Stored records
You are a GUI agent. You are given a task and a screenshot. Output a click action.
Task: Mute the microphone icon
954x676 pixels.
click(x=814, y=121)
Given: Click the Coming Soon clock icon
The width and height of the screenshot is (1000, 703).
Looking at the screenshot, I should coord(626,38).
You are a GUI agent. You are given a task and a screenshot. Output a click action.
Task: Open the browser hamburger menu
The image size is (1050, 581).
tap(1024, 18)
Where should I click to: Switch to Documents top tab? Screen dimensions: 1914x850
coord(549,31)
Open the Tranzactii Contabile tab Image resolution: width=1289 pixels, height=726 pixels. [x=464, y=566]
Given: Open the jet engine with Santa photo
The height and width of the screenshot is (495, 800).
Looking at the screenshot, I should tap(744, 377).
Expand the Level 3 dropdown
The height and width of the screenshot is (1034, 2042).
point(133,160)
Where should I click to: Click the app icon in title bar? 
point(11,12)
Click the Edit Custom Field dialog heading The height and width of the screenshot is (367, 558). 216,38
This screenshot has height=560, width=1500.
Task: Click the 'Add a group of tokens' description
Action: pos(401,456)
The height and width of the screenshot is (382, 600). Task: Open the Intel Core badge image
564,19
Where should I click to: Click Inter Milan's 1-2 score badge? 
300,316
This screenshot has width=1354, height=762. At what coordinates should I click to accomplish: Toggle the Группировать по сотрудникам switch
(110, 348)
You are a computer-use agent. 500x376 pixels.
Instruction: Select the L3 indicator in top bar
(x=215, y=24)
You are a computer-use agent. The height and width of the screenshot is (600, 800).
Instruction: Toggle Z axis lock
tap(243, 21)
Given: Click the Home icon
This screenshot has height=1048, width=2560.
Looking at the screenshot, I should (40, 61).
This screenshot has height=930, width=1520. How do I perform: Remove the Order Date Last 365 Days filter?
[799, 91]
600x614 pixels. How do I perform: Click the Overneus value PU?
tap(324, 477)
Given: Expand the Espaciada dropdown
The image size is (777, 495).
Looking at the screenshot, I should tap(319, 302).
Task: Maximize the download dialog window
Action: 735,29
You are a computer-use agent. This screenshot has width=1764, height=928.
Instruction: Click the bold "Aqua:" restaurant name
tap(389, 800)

WHAT TO DO
After locating the line that holds "You are a computer-use agent. 500x376 pixels.", print it and each line after it through the end of the data, exactly as it stands.

TASK ANSWER
You are a computer-use agent. 500x376 pixels.
Instruction: Select the L3 indicator in top bar
(x=215, y=24)
You are a computer-use agent. The height and width of the screenshot is (600, 800).
Instruction: Toggle Z axis lock
tap(243, 21)
Given: Click the Home icon
This screenshot has height=1048, width=2560.
Looking at the screenshot, I should (40, 61).
This screenshot has height=930, width=1520. How do I perform: Remove the Order Date Last 365 Days filter?
[799, 91]
600x614 pixels. How do I perform: Click the Overneus value PU?
tap(324, 477)
Given: Expand the Espaciada dropdown
The image size is (777, 495).
Looking at the screenshot, I should tap(319, 302).
Task: Maximize the download dialog window
Action: 735,29
You are a computer-use agent. This screenshot has width=1764, height=928.
Instruction: Click the bold "Aqua:" restaurant name
tap(389, 800)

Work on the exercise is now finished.